The AMVs collected by polar-orbiting satellites, such as Metop, are particularly important as they provide coverage of winds in the polar regions, which are not well observed by geostationary satellites. 

"To extract wind information ... you need overlapping images "

 “To extract wind information from AVHRR images you need overlapping images which are separated in time to track the movement of cloud patterns. With one AVHRR instrument on Metop-A, we had overlapping image regions for orbits only over the Polar Regions, but not for the rest of the globe,” said Klaes.

“With two Metop satellites in operation flying on the same polar orbit we have greater spatial coverage and overlap over the entire globe, which gives us truly global wind coverage and double the polar wind data.”

An additional benefit is that as Metop-B is only 48 minutes behind Metop-A on its orbit, this means that overlapping imagery for AMVs is available more quickly than having to wait for a single Metop satellite to complete a full orbit (102 minutes).

GOME-2 – more detailed data

Having two Metop satellites in orbit also creates an opportunity to collect more detailed data from the onboard GOME-2 (Global Ozone Monitoring Experiment) instrument.

Since 15 July 2013, GOME-2 on Metop-A has been operating in a “reduced swath” mode of 960 km resulting in a ground pixel size of 40 x 40 km, half that of the GOME-2 instrument on Metop-B which still operates in “normal” mode, with a swath width of 1920 km and a ground pixel size of 40 x 80 km resolution.

Rose Munro, EUMETSAT’s Atmospheric Composition Manager said, “This operational configuration has several benefits. The provision of data from two GOME-2 instruments ensures full daily coverage, without the gaps in equatorial regions which occur with only one instrument in operation.

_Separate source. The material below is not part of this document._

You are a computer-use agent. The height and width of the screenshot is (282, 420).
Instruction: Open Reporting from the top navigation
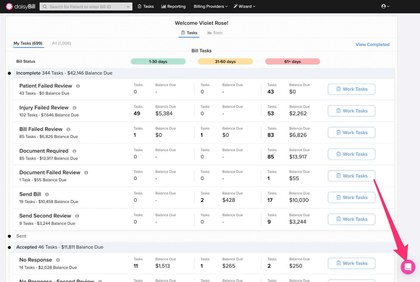click(x=173, y=7)
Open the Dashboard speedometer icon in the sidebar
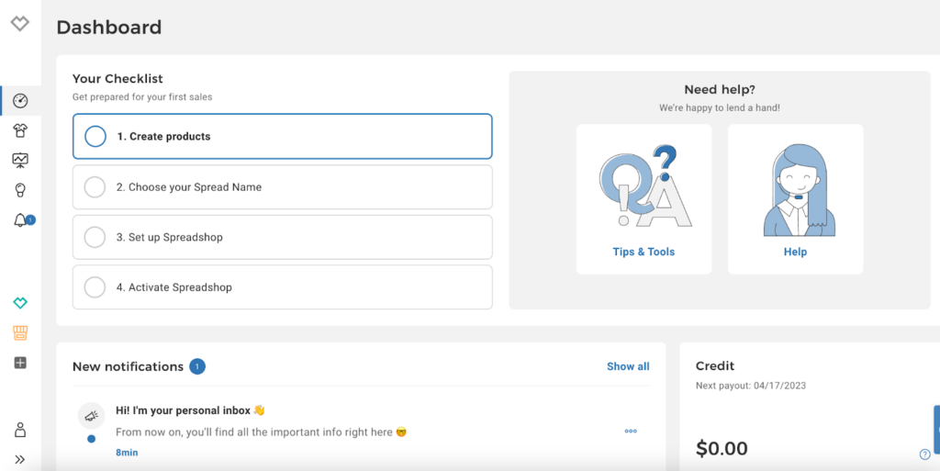The width and height of the screenshot is (940, 471). coord(20,101)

At the same time the smaller ground pixels from GOME-2 on Metop-A, with more cloud-free scenes and improved resolution, are better adapted for monitoring atmospheric composition in the troposphere.”

  • Ozone from Metop-A operating in reduced swath mode
  • Ozone from Metop-B in wide swath mode
  • Ozone from Metop-A and B combined

Into the future

The third in the Metop series, Metop-C is scheduled for launch in 2018 and it will then take over from Metop-B to ensure continuous coverage from the polar orbit beyond 2020.